### Requirement 1
Quote the passage of the essay on style in graphic design from "Designers and critics" to "false, shallow and meaningless." verbatim.

### Supplied text
┌────────
Under the
surface of style

Andrew Blauvelt

1995

Designers and critics alike reject style as shallow and meaningless. But they overlook the complex ways in which its codes are used by different social groups.

A surprising consensus about style is emerging within contemporary graphic design. Its proponents include cultural critics eager to expose consumerist trickery perpetrated in the name of style on an unsuspecting public, conservative critics who lambast entire genres for being mere followers of fashion and progressive critics who bemoan the popular dilution of innovative graphics and the commodification of ‘radical’ inventions. Although the agendas and targets are different, these factions share a distrust of style as false, shallow and meaningless.

The proliferation of design since the 1980s has been roundly blamed for transforming graphic design from a problem-solving process into a style-conscious cog in the fashion system. Recent work has been dismissed as ‘empty formalism’ whose excesses mask a poverty of content. Such opinions, however, are often predicated on a rejection of the work’s aesthetics, or more precisely on a ‘misfit’ between the aesthetic preferences of the critic and the values embodied in the work.
└────────
### Records to use
┌────────
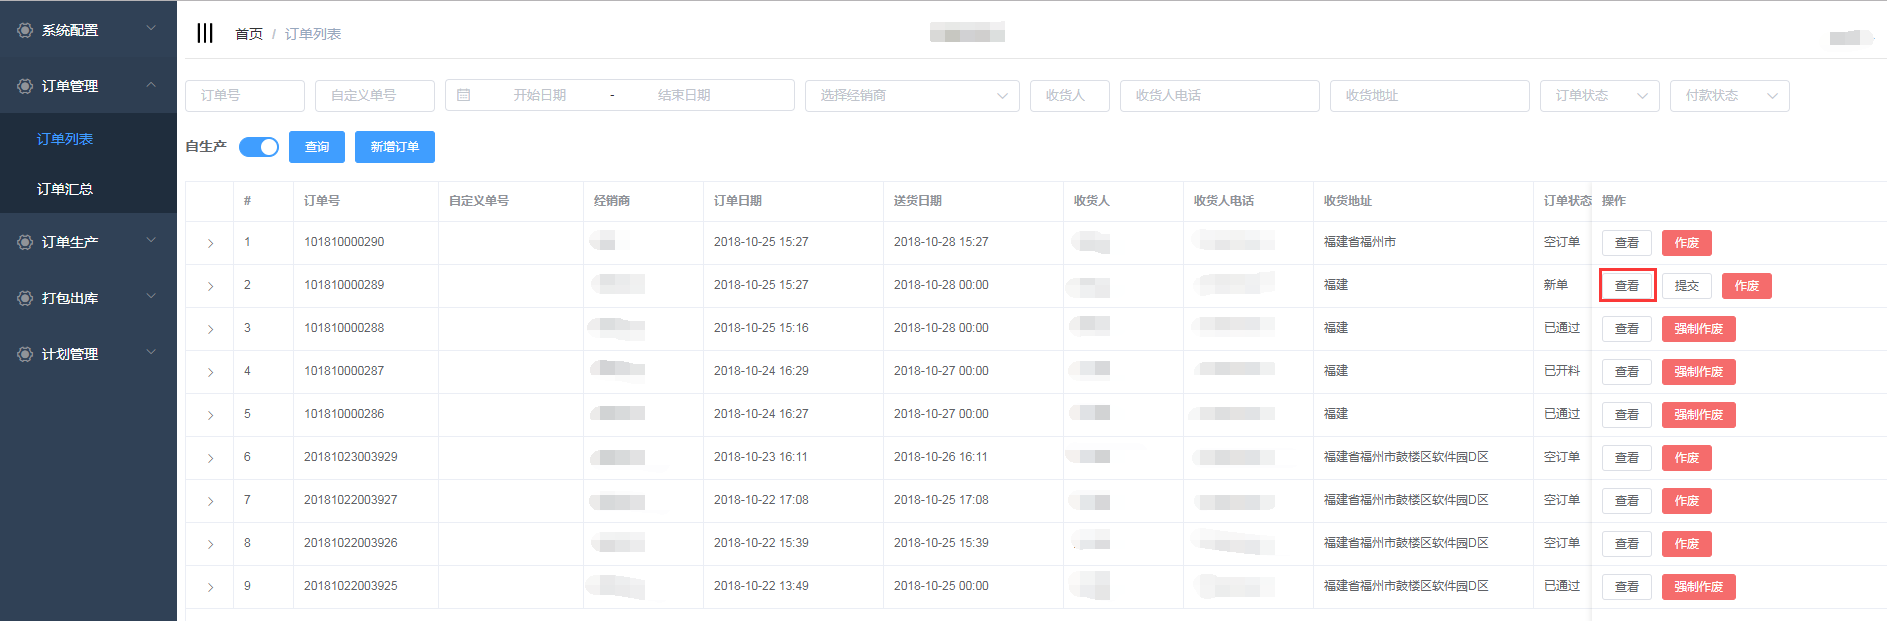This screenshot has width=1887, height=621.
Task: Submit order 101810000289 with 提交
Action: [x=1686, y=286]
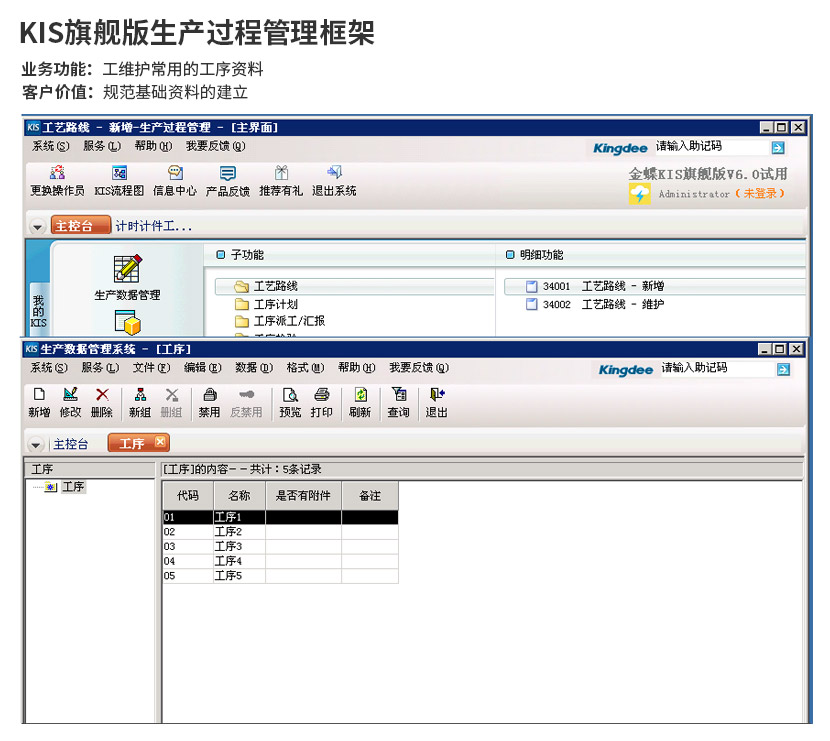Click 更换操作员 switch operator icon
This screenshot has height=741, width=830.
tap(57, 173)
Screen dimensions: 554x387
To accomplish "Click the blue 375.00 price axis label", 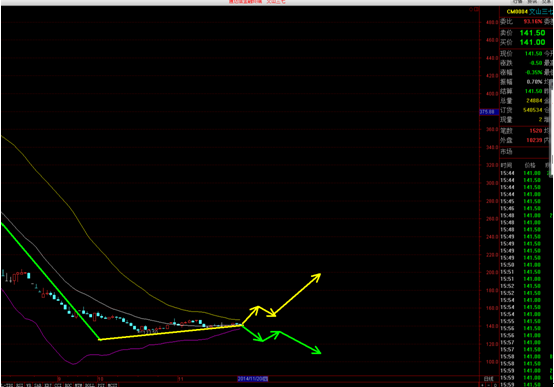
└────────
### Requirement 2
Print every one of the records above verbatim, omitting the pictures.

### Written response 1
Designers and critics alike reject style as shallow and meaningless. But they overlook the complex ways in which its codes are used by different social groups.

A surprising consensus about style is emerging within contemporary graphic design. Its proponents include cultural critics eager to expose consumerist trickery perpetrated in the name of style on an unsuspecting public, conservative critics who lambast entire genres for being mere followers of fashion and progressive critics who bemoan the popular dilution of innovative graphics and the commodification of ‘radical’ inventions. Although the agendas and targets are different, these factions share a distrust of style as false, shallow and meaningless.

### Written response 2
This screenshot has width=1887, height=621.
Task: Submit order 101810000289 with 提交
Action: [x=1686, y=286]
Click 更换操作员 switch operator icon
This screenshot has height=741, width=830.
tap(57, 173)
Screen dimensions: 554x387
To accomplish "Click the blue 375.00 price axis label", 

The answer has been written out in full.